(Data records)

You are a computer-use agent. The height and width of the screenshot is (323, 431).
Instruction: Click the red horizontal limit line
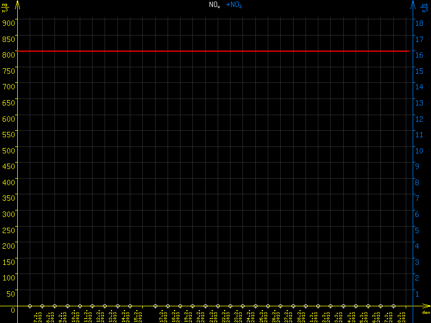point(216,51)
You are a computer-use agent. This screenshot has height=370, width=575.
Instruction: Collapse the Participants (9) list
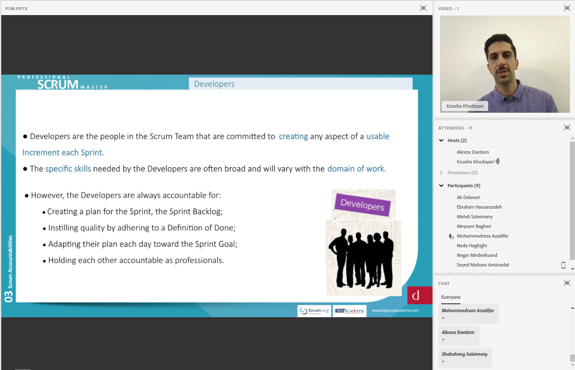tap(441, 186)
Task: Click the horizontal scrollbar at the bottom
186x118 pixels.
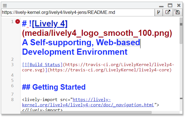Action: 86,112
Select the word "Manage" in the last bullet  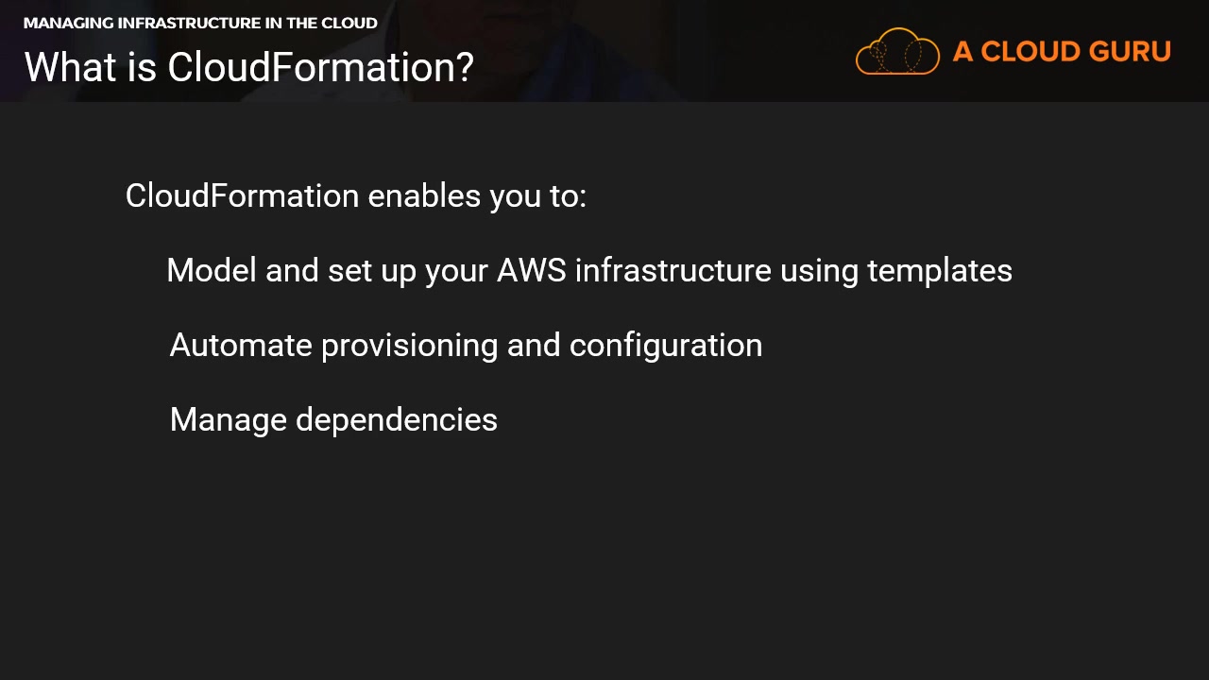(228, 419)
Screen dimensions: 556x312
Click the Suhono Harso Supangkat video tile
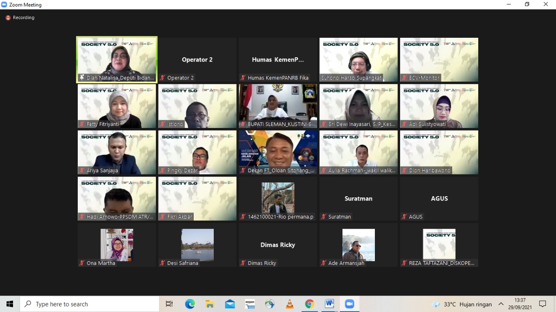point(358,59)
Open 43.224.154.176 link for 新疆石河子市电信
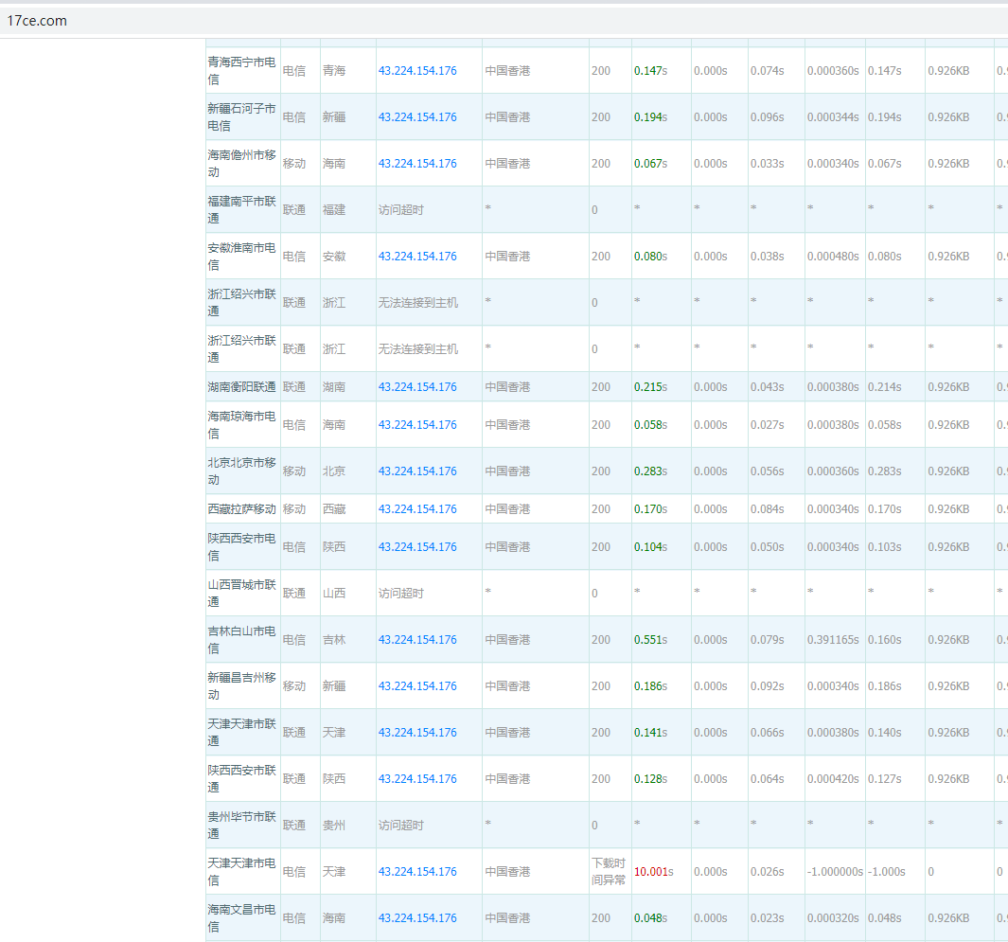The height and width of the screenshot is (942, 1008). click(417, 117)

---

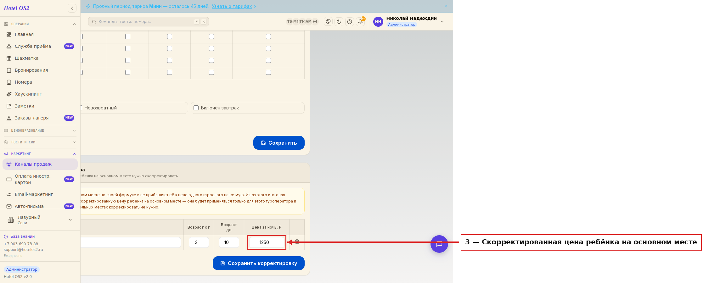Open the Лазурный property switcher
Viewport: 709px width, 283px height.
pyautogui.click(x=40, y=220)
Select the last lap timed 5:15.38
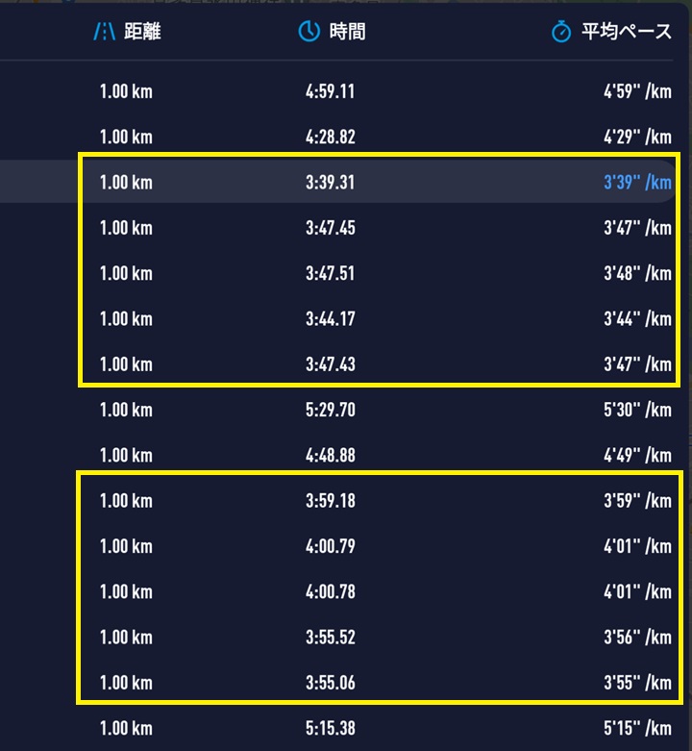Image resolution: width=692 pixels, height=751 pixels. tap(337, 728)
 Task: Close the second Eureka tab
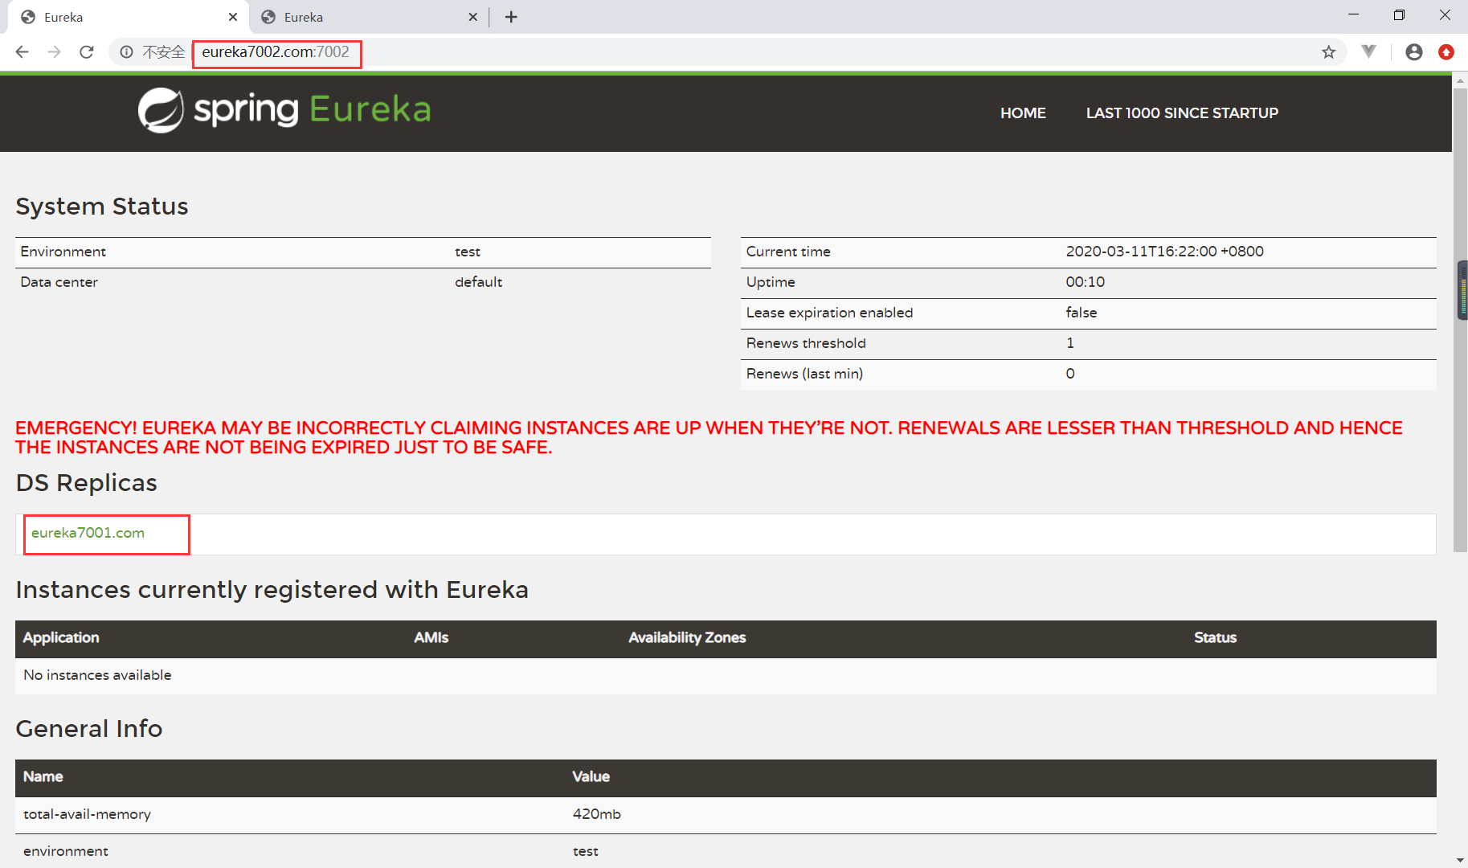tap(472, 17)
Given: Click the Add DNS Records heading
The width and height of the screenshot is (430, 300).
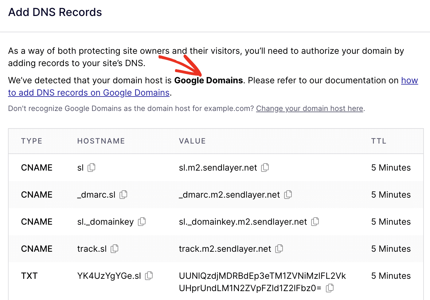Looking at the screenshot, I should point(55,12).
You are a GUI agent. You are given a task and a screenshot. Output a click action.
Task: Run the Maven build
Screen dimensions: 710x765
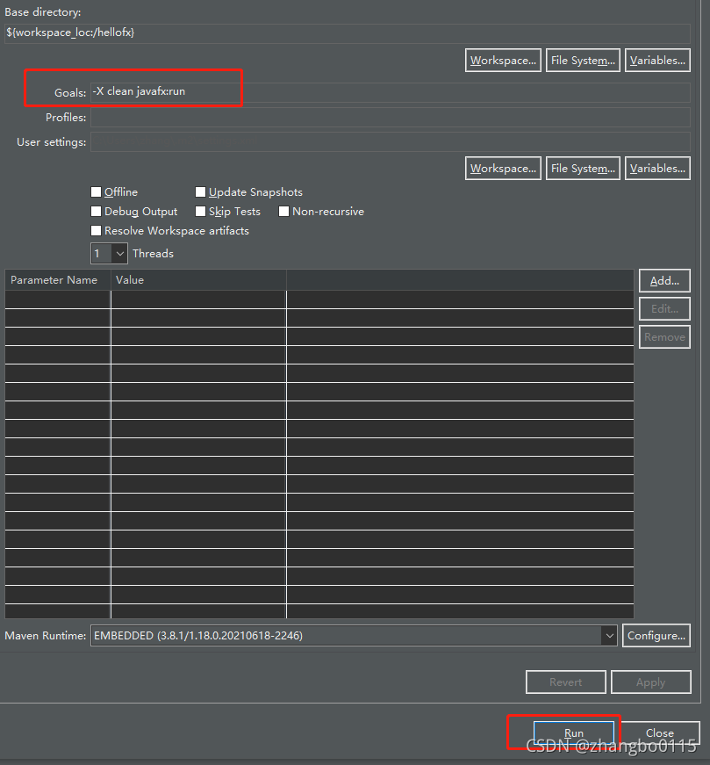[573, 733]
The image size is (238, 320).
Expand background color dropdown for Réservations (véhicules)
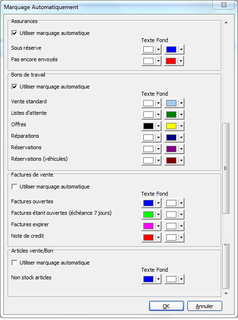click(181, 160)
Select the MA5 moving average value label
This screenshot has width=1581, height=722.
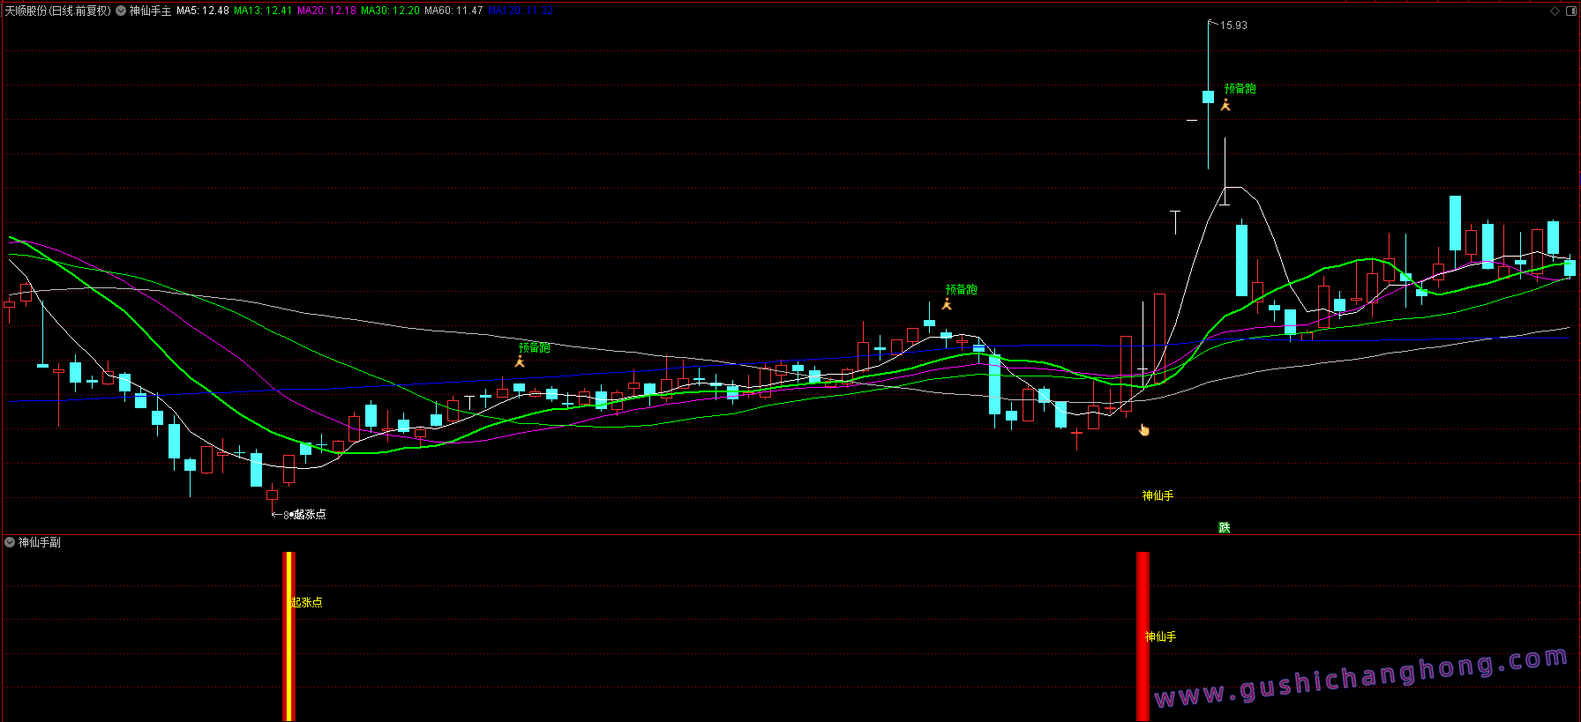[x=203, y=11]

### Activity
If a line in the records contains the string "agent", copy it out.

### Exercise result
You are a computer-use agent. The height and width of the screenshot is (323, 431).
You are a computer-use agent. This screenshot has height=370, width=575.
You are a GUI agent. You are given a task and a screenshot. Output a click action.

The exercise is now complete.